La guerre du Mali a son verdict : la France en sort perdante. Totalement. Médias désavoués, armées incapables, influence à terre. De Barkhane à Takuba, Paris laisse derrière elle un champ stratégique. La France, jadis tutrice, est devenue l’orpheline du Sahel. Pauvre de résultats, misérable de crédibilité.

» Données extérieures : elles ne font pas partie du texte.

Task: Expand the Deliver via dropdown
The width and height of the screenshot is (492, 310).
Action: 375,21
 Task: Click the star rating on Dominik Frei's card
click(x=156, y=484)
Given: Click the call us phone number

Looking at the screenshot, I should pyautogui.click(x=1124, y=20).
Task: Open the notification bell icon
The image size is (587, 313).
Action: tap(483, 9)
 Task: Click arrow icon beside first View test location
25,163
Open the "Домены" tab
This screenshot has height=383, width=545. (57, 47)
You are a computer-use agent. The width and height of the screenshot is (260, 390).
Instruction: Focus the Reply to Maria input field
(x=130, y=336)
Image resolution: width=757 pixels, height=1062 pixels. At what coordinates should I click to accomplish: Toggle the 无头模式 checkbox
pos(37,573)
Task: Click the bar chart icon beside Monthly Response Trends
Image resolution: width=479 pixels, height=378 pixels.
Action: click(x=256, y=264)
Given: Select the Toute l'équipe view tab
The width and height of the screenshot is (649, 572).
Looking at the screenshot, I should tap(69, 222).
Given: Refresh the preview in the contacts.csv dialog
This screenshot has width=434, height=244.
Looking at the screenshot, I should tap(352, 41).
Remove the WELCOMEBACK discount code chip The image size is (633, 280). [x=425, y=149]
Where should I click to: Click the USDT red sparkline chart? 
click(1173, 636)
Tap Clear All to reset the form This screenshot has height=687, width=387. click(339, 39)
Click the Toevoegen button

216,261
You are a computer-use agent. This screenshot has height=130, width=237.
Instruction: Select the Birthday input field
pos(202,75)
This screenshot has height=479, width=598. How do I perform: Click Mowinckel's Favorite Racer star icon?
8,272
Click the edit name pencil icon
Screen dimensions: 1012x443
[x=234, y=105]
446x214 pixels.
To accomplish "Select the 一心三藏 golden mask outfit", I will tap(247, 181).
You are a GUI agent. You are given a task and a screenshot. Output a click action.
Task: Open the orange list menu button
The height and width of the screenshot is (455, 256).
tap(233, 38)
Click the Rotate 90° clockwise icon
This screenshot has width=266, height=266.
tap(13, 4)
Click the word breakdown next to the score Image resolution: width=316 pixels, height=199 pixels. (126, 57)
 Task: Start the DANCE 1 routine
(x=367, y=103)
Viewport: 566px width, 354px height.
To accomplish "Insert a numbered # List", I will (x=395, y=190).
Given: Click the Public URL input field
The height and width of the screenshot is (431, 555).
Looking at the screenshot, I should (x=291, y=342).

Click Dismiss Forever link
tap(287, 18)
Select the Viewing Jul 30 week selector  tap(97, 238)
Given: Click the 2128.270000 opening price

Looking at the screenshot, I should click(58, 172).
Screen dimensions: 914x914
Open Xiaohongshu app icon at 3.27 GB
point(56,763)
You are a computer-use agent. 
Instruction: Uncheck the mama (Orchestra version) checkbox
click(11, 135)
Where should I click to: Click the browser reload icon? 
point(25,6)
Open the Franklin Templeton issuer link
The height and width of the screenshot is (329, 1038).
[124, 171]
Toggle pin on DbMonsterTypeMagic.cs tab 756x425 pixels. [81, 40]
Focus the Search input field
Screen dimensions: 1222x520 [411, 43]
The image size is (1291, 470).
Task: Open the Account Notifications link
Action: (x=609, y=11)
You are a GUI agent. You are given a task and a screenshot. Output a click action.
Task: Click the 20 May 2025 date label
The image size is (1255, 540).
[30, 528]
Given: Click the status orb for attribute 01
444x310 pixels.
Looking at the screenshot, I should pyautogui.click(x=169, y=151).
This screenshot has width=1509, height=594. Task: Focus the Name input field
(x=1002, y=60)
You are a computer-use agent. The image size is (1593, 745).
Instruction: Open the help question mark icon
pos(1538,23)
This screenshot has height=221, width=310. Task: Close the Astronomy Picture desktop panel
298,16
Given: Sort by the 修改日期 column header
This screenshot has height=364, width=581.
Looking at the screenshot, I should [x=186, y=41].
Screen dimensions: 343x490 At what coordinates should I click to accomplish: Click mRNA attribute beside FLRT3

L’échec médiatique : le récit français ne prend plus
Côté France : Pendant dix ans, les plateaux télé ont vendu Barkhane comme « rempart contre le terrorisme ». Communiqués triomphants, cartes coloriées, éditos va-t-en-guerre. Dimanche 26 avril, les mêmes médias annonçaient la « déroute des FAMa » à Kidal. La réalité : Ce sont les caméras françaises qui ont filmé leur propre retraite en 2022. Bases évacuées de nuit, drapeaux pliés sous les huées, porte-parole bredouillant l’« incompréhension » des populations. Le storytelling s’est brisé sur le réel : Kidal perdue sous Barkhane, reprise sous les FAMa. Les médias français ont échoué à masquer la débâcle. Le récit est mort.
L’échec militaire : une armée incapable de tenir
Côté France : 5 100 soldats, des milliards d’euros, Rafale, drones, forces spéciales. Le mythe de « la meilleure armée d’Afrique ». La réalité : Dix ans pour ne pas sécuriser Kidal. Dix ans pour voir le Jnim et le FLA plus forts à la sortie qu’à l’entrée. En 2021, départ sous pression populaire. En 2022, retrait précipité de Takuba. Matériel abandonné, emprises cédées, influence zéro. Les FAMa, sous-équipées, ont repris du terrain là où les légions françaises ont échoué. L’armée française s’est révélée incapable de gagner la paix. Elle a perdu la guerre.
L’échec diplomatique : la France, orpheline et isolée
Côté France : Paris donnait des leçons de gouvernance depuis l’Élysée. Menaces de sanctions, chantage à l’aide, sommets de Pau pour « recadrer » les dirigeants africains. La réalité : Le Mali a claqué la porte. Puis le Burkina. Puis le Niger. La France se retrouve sans base, sans allié, sans voix au Conseil de sécurité sahélien. L’AES avance sans elle. Moscou, Ankara, Pékin occupent le terrain. Paris, elle, commente depuis la touche, comme une orpheline politique qui quémande des appels restés sans réponse.
L’échec moral : pauvre et misérable de sens
Côté France : On a parlé de « valeurs », de « droits humains », de « combat pour la démocratie ». La réalité : Les populations ont vu des frappes meurtrières sur des mariages, des soldats accusés d’exactions, des gouvernements méprisés. La France a perdu la bataille des cœurs. Elle est sortie du Sahel pauvre de légitimité, misérable de résultats. Une puissance qui n’a su ni protéger, ni convaincre, ni partir avec honneur.
La France sort perdante, sur tous les tableaux
Échec médiatique : son récit est mort. Échec militaire : son armée n’a pas tenu. Échec diplomatique : elle est isolée, orpheline. Échec moral : elle est pauvre de sens, misérable de bilan. La page française au Mali est tournée. La grande perdante de cette guerre, c’est elle. La France a tout perdu : Kidal, le Sahel, et la face.